Measurement 5: throat latch
Place the end of your measuring tape at a point just below your horse's ear, then bring the tape down under your horse's jaw and back up to a point just below his other ear. Again, don't hold the tape tightly - be sure to leave enough room for the width of your hand (four stacked fingers).
Measurement 6: browband
Place the end of your measuring tape at a point just under and two fingers to the rear of your horse's right ear, then bring the tape across your horse's forehead until you reach the corresponding point on the left side of your horse's head. Be sure that the tape is low enough to stay well away from the base of your horse's ears.
Bridles can be purchased in "sizes" - pony/Arab/cob, full-sized, Warmblood-sized, etc. - but it's generally much more practical to deal with actual measurements. At the warehouse, bridles come in pieces, and are put together to fill orders. Very few horses have "generic" heads or heads that correspond perfectly to ANY manufacturer's sizing categories. If you were to take your measurements to the tack warehouse and put together your own bridle for a specific horse, you might well find that your horse needed (just a "Warmblood" browband, a "full-sized" headstall, and Arab/cob cheekpieces and noseband.
Reins are usually sold separately in any case, but remember that reins also come in sizes - not just in different widths, textures, and grips, but in different lengths.
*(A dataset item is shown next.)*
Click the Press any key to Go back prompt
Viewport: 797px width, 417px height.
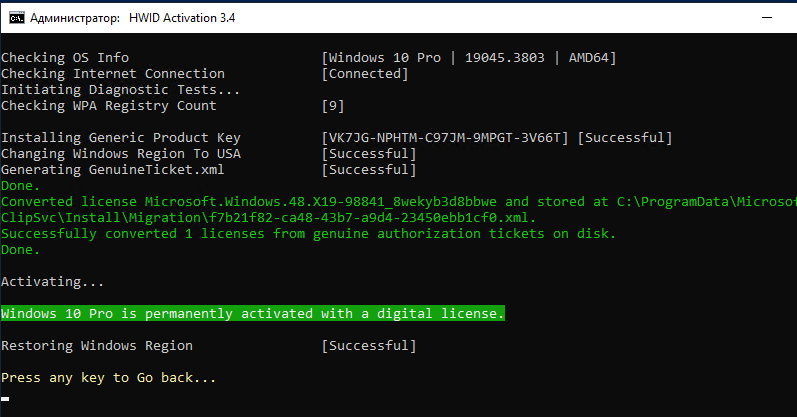tap(109, 378)
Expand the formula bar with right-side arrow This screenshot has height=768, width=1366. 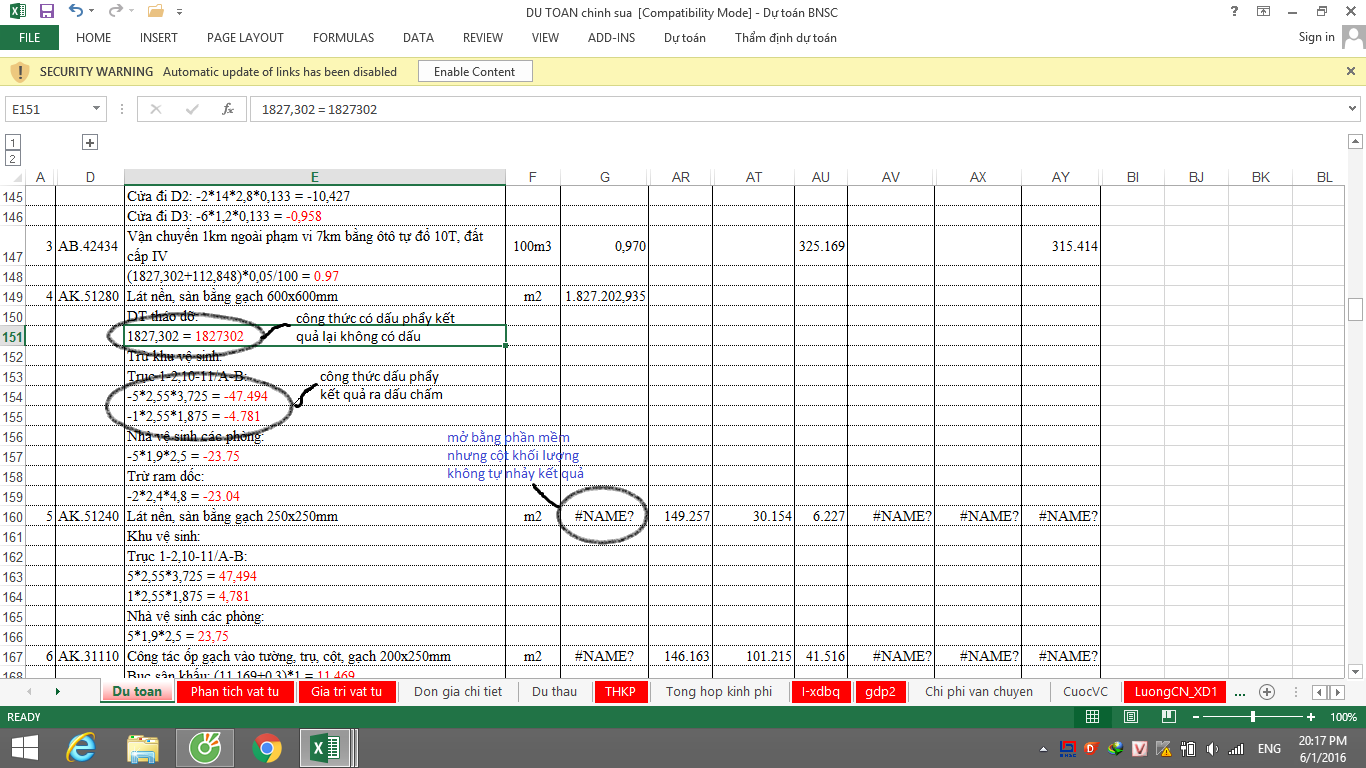(x=1353, y=109)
Remember that there's more to the length of your reins than the height of your horse. Even if your horse is quite tall, if he has a short neck or you have especially long arms, 54" reins might be perfect. On the other hand, even if your horse is NOT very tall, but he has a long neck and/or a long, sloping shoulder, or if your arms are short, you will both be more comfortable if you buy the longer, 60" reins.
Armed with all of this information, you should be able to purchase a bridle that will be comfortable for your horse, attractive to you, and strong and durable. No good bridle will be cheap, but a truly good bridle, well-maintained, will last many, many years. Good luck!